◆ ASSIGNMENT ◆
Output each line of the data word for word, from the first through the line that holds "The height and width of the screenshot is (740, 1098).", and leave off whatever follows.

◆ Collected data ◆
►
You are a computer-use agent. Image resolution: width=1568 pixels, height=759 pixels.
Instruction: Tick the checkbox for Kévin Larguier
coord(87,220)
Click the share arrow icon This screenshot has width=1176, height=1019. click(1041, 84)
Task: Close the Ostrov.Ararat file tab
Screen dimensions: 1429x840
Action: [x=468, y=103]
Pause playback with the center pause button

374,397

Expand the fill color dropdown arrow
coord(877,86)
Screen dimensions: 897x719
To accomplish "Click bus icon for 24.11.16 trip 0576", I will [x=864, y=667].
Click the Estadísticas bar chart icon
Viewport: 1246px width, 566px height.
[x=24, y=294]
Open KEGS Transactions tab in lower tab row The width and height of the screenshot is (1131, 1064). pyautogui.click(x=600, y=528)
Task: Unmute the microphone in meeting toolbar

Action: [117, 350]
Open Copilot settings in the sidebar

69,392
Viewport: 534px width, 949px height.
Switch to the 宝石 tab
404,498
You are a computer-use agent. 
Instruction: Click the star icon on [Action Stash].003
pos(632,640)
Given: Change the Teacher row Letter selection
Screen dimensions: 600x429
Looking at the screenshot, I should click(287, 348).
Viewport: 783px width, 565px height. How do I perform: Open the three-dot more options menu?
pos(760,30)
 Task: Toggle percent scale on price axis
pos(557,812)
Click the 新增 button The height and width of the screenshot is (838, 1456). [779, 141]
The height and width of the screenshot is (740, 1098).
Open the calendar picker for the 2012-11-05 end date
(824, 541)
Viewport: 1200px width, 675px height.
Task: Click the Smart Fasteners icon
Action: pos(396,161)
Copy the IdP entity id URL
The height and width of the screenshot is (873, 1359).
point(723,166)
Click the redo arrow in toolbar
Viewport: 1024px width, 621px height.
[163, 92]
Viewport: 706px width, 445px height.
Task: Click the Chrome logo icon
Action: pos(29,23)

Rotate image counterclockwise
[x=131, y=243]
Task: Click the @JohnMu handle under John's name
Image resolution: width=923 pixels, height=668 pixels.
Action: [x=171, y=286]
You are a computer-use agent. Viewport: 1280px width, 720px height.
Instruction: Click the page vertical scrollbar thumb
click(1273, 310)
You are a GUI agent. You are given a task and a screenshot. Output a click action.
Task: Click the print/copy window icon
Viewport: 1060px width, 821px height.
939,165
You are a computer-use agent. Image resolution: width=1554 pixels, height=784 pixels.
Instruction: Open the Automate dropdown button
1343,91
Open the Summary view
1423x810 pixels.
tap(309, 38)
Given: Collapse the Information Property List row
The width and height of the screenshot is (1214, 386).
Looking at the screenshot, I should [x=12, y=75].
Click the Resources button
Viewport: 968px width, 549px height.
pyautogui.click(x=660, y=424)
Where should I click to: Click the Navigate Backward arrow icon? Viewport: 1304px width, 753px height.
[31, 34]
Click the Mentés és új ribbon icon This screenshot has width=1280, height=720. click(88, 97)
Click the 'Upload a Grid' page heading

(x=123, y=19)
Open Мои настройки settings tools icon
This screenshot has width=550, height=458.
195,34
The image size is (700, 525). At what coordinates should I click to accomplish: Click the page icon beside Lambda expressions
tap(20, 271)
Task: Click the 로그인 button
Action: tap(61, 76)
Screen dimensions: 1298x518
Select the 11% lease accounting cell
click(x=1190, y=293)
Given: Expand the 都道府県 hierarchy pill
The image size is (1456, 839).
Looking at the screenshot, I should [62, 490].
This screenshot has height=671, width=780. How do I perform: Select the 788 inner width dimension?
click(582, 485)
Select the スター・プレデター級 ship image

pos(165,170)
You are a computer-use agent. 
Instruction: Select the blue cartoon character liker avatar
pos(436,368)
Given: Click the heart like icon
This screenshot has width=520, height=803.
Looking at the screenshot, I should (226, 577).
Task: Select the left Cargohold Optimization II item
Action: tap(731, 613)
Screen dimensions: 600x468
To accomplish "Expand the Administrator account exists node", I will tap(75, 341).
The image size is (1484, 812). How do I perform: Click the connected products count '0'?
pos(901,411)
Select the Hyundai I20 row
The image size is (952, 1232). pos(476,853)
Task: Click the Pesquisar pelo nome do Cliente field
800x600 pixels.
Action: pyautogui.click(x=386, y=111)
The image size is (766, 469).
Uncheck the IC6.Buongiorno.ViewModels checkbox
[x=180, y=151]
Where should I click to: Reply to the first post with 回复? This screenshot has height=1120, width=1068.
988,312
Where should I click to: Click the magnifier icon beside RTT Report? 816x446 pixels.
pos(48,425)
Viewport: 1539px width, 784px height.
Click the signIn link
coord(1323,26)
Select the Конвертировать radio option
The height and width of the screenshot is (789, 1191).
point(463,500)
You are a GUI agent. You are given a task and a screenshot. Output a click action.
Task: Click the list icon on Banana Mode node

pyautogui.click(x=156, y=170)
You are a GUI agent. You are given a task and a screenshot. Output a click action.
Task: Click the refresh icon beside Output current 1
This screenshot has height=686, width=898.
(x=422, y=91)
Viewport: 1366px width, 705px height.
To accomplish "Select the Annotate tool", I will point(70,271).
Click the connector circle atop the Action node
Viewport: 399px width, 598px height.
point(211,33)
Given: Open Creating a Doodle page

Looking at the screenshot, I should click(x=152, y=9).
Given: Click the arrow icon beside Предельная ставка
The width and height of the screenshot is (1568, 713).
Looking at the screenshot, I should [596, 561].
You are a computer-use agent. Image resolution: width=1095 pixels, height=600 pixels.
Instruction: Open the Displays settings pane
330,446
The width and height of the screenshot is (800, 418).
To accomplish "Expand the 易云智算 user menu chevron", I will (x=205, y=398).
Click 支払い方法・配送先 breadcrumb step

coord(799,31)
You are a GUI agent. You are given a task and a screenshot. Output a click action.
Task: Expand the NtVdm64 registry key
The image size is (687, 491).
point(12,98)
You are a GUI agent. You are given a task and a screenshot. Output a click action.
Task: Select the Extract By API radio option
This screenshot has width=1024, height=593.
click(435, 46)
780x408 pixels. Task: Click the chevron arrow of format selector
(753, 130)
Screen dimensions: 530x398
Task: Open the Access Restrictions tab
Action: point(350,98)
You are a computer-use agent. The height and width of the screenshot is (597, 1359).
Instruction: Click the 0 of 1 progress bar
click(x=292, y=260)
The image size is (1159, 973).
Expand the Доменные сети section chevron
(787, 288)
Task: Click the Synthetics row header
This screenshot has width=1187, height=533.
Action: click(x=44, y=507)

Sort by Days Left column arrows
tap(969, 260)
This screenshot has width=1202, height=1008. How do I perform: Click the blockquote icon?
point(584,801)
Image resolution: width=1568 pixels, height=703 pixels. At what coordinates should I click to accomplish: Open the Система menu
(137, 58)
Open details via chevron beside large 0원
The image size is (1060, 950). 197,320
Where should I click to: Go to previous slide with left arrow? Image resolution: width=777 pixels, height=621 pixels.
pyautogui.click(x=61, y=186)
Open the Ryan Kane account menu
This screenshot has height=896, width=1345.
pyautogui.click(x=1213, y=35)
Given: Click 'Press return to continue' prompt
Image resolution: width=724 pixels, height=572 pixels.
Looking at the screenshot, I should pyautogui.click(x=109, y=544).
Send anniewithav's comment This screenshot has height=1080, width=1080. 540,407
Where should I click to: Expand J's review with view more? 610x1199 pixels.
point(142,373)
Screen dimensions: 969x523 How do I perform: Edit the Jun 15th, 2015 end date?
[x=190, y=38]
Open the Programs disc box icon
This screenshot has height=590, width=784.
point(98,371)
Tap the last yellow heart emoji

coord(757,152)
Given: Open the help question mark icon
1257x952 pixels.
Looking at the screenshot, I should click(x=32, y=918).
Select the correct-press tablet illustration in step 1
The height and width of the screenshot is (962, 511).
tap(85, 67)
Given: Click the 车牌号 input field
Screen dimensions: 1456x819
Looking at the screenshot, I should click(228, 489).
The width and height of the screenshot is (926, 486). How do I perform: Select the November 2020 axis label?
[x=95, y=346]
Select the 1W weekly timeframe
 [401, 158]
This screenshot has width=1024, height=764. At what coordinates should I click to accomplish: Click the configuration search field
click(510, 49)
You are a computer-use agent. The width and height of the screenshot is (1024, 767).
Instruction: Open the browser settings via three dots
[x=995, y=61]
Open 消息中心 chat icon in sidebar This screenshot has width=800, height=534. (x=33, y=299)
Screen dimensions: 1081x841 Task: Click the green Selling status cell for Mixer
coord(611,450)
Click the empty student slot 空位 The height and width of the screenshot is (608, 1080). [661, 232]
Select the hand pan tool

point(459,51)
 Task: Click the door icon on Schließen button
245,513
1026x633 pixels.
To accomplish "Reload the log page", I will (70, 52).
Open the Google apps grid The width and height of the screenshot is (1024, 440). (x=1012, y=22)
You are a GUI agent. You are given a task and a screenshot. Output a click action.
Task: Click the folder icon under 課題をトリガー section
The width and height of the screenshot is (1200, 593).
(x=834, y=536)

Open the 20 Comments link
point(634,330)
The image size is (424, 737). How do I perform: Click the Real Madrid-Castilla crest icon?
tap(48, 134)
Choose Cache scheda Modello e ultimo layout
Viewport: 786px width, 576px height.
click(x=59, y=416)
◄
◆ RESULT OF THE EXERCISE ◆
You are a computer-use agent. Image resolution: width=1568 pixels, height=759 pixels.
Instruction: Tick the checkbox for Kévin Larguier
coord(87,220)
Click the share arrow icon This screenshot has width=1176, height=1019. click(1041, 84)
Task: Close the Ostrov.Ararat file tab
Screen dimensions: 1429x840
Action: [x=468, y=103]
Pause playback with the center pause button

374,397

Expand the fill color dropdown arrow
coord(877,86)
Screen dimensions: 897x719
To accomplish "Click bus icon for 24.11.16 trip 0576", I will [x=864, y=667].
Click the Estadísticas bar chart icon
Viewport: 1246px width, 566px height.
[x=24, y=294]
Open KEGS Transactions tab in lower tab row The width and height of the screenshot is (1131, 1064). pyautogui.click(x=600, y=528)
Task: Unmute the microphone in meeting toolbar

Action: [117, 350]
Open Copilot settings in the sidebar

69,392
Viewport: 534px width, 949px height.
Switch to the 宝石 tab
404,498
You are a computer-use agent. 
Instruction: Click the star icon on [Action Stash].003
pos(632,640)
Given: Change the Teacher row Letter selection
Screen dimensions: 600x429
Looking at the screenshot, I should click(287, 348).
Viewport: 783px width, 565px height. How do I perform: Open the three-dot more options menu?
pos(760,30)
 Task: Toggle percent scale on price axis
pos(557,812)
Click the 新增 button The height and width of the screenshot is (838, 1456). [779, 141]
The height and width of the screenshot is (740, 1098).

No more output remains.